START Supplied passage
Yet another object of the present disclosure is to provide a skim coating composition.
Other objects and advantages of the present disclosure will be more apparent from the following description, which is not intended to limit the scope of the present disclosure.
SUMMARY
The present disclosure provides a redispersible polymer powder. The redispersible polymer powder comprises a homogeneous mixture of a ter-copolymer, a protective colloid and an anti-caking agent. The ter-copolymer comprises 75 mass% to 85 mass% of a first vinyl ester monomer with respect to the total mass of the ter-copolymer, 5 mass% to 15 mass% of at least one acrylate monomer with respect to the total mass of the ter-copolymer, 0 mass% to 5 mass% of acrylic acid monomer with respect to the total mass of the ter-copolymer; and 0 mass% to 10 mass% of at least one second vinyl ester monomer with respect to the total mass of the ter-copolymer. The protective colloid is present in an amount in the range of 10 mass% to 20 mass% with respect to the total mass of the redispersible polymer powder. The anti-caking agent is present in an amount in the range of 5 mass% to 15 mass% with respect to the total mass of the redispersible polymer powder.
The present disclosure further provides a process for the preparation of redispersible polymer powder. In a reactor, predetermined amounts of a first vinyl ester monomer, at least one acrylate monomer, optionally an acrylic acid monomer, optionally at least one second vinyl ester monomer, and at least one first protective colloid are reacted in the presence of a redox catalyst and water at a first predetermined temperature for a first predetermined time period at atmospheric pressure to obtain a reaction mixture comprising a ter-copolymer. The reaction mixture is cooled to a second predetermined temperature to obtain a ter-copolymer emulsion. The ter-copolymer emulsion is blended with predetermined amounts of at least one second protective colloid and an anti-caking agent for a second predetermined time period to obtain a suspension. The suspension is spray dried at a predetermined inlet temperature and a predetermined outlet temperature at a predetermined predetermined flow rate to obtain the redispersible polymer powder.
The present disclosure still further provides a skim coating composition. The skim coating composition comprises 1 mass% to 3 mass% of the redispersible polymer powder, 0.2 mass% to 0.6 mass% of an additive, 10 mass% to 20 mass% of a binder, and 75 mass% to 90 mass% of a filler. All the mass percentages are with respect to the total mass of the skim coating composition.
DETAILED DESCRIPTION
Embodiments are provided so as to thoroughly and fully convey the scope of the present disclosure to the person skilled in the art. Numerous details are set forth, relating to specific components, and methods, to provide a complete understanding of embodiments of the present disclosure. It will be apparent to the person skilled in the art that the details provided in the embodiments should not be construed to limit the scope of the present disclosure. In some embodiments, well-known processes, well-known apparatus structures, and well-known techniques are not described in detail.
END Supplied passage
START Data
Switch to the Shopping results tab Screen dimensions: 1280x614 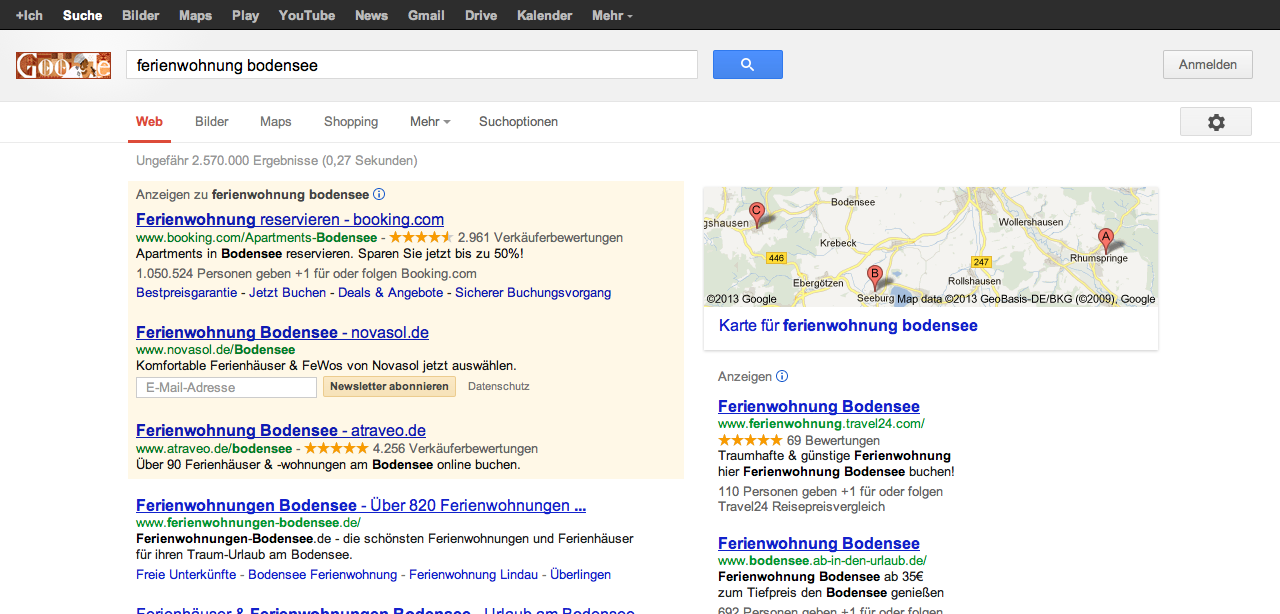(x=351, y=122)
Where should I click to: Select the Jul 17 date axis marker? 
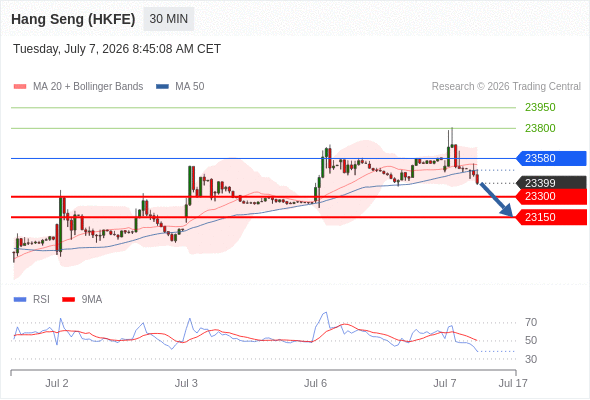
END Data
• **Direction**
Pick up the polymer powder text after its last sentence and keep writing it. The data has no connection to the polymer powder text.

• **Result of this exercise**
The terminology used, in the present disclosure, is only for the purpose of explaining a particular embodiment and such terminology shall not be considered to limit the scope of the present disclosure. As used in the present disclosure, the forms "a,” "an," and "the" may be intended to include the plural forms as well, unless the context clearly suggests otherwise. The terms "comprises," "comprising," “including,” and “having,” are open-ended transitional phrases and therefore specify the presence of stated features, integers, steps, operations, elements, modules, units and/or components, but do not forbid the presence or addition of one or more other features, integers, steps, operations, elements, components, and/or groups thereof. The particular order of steps disclosed in the method and process of the present disclosure is not to be construed as necessarily requiring their performance as described or illustrated. It is also to be understood that additional or alternative steps may be employed.
As used herein, the term "and/or" includes any and all combinations of one or more of the associated listed elements.
The terms first, second, third, etc., should not be construed to limit the scope of the present disclosure as the aforementioned terms may be only used to distinguish one element, component, region, layer or section from another component, region, layer or section. Terms such as first, second, third etc., when used herein do not imply a specific sequence or order unless clearly suggested by the present disclosure.
Conventionally, vinyl acetate copolymers with ethylene as comonomer have been widely used in skim coating composition because of better adhesion, flexibility and water resistance property. Ethylene being extensively used as a comonomer to fulfill the performance of flexibility and water resistance property in various composition. However, handling of the gaseous ethylene monomer is tedious. Further, the process of copolymerization of vinyl acetate and ethylene requires a high pressure reactor.
In an aspect, the present disclosure provides a redispersible polymer powder. The redispersible polymer powder comprises a homogeneous mixture of a ter-copolymer, a protective colloid and an anti-caking agent.
The ter-copolymer comprises a first vinyl ester monomer, at least one acrylate monomer, an acrylic acid monomer and at least one second vinyl ester monomer.
In accordance with an embodiment of the present disclosure, the ter-copolymer comprises a first vinyl ester monomer, at least one acrylate monomer and an acrylic acid monomer. In accordance with another embodiment of the present disclosure, the ter-copolymer comprises a first vinyl ester monomer, at least one acrylate monomer and at least one second vinyl ester monomer. In accordance with still another embodiment of the present disclosure, the ter-copolymer comprises a first vinyl ester monomer, an acrylic acid monomer, at least one acrylate monomer and at least one second vinyl ester monomer.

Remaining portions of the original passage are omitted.